What you need to do:
Please list every sentence in the Lisbon excerpt below that ends with a question mark.

Excerpted text:
----------------
At breakfast I share that I play piano and he gets up tickets to the most beautiful theatre in Lisbon for a piano concert. We sit outside as he falls asleep with his head on my lap asking for little snuggles.
It feels a bit like the ‘staged home effect’ I had discovered a few years prior. We live together as if we had been together for a long time, same level of comfort as two people who plan to share a future together, but you both know, it’s just playing pretend.
You could be all of this if you both chose it, you are exploring the house — the furniture is staged, it would look a bit different if you moved in however it gives you the opportunity to check out if you want to buy the place. The only caveat is that you both have to decide to buy it for anything to come of it.
I looked around day one and thought — maybe not. He scheduled the visit telling the agent he was truly interested in buying but in reality clearly had no plan to buy at all. He wasn’t even considering it.
Suddenly my body feels invaded by a sense of loneliness, the same loneliness he is trying to combat by welcoming me into the staged him effect.
I love having his head on my lap, sleeping comfortably while I run my fingers through his hair. I love his smile, the way he moves, always so proud, unapologetic, not a trace of shyness.
Proud, tall, straight.
He owns the space he occupies at every waking second of the day, even when he goes from being a self proclaimed lion to a little kitten in my arms.
I look around, in this beautiful park of the museum while he sleeps and I realize I like him more and more with every minute that passes.
I also realize I am more and more sad. I keep reminding myself it’s going to end because he will not be choosing me.
And I can’t help but wonder why.
Why won’t he choose me?
Why can’t he see a future together?
Why can we not be two people who build, who choose each other?
As he wakes up we grab tickets for the theatre and stop for a little snack. Lions are always hungry.
He asks me what I would do if I were really rich. He shares he would want a farm on the beach to surf and also a flat in the city.
I’ll be very honest, I could do that now if I wanted to.
I share that I am already living life exactly as I want to, that the only thing I feel I’m missing is love, and that’s why I was there, to see if this could be the beginning of the missing element for me.
He shuts the topic down quite firmly.
Come on A, you must have known. You are like me.
He thought I knew this wouldn’t work.
Did I?
You knew it could not work at all.
Perhaps I did, I did call one of my best guy friends on day 1 who told me to leave immediately when I had realized the situation wasn’t quite right.
You will get attached by day 4, he said. Leave now. You will feel so much better. I look forward to your therapist telling you that I am, once again, right.
He was. He said I would go into Red Cross mode trying to save him and restructuring his life.
He was right.
I felt like I was all in. I wanted him.
The concert begun and instead of being the amazing show we expected the music felt like someone had taken my brain and shoo it for 40 minutes in a row then proceeded to murder all my thoughts.
Horrible.
We both left quiet and in a bad mood, a mix of the previous conversation and the terrible music.
----------------
Pixel coordinate grounding data:
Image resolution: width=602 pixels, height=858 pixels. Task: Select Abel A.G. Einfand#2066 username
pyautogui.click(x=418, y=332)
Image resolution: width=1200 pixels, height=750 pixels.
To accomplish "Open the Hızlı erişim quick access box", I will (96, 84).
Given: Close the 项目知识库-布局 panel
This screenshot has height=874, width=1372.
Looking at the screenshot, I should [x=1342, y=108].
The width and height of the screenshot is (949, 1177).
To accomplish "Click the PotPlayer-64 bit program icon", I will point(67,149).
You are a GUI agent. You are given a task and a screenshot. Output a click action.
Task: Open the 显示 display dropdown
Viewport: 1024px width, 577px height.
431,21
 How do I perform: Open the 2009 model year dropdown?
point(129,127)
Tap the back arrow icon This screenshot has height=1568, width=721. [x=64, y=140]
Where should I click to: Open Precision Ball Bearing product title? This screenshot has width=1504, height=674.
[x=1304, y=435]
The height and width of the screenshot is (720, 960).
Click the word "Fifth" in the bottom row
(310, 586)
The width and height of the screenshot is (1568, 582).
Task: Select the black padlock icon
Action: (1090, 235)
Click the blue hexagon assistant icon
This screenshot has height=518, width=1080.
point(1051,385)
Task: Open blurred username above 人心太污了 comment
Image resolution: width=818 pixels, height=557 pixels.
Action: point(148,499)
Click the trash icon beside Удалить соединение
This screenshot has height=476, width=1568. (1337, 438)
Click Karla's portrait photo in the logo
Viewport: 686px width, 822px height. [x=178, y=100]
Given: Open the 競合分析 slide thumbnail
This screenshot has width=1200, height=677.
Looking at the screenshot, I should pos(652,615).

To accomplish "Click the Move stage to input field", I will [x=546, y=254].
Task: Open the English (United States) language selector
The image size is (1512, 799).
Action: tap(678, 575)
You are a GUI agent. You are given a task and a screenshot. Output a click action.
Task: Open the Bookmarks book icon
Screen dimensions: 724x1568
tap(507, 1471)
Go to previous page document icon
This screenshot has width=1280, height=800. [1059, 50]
----------------
Response:
- Why won't he choose me?
- Why can't he see a future together?
- Why can we not be two people who build, who choose each other?
- Did I?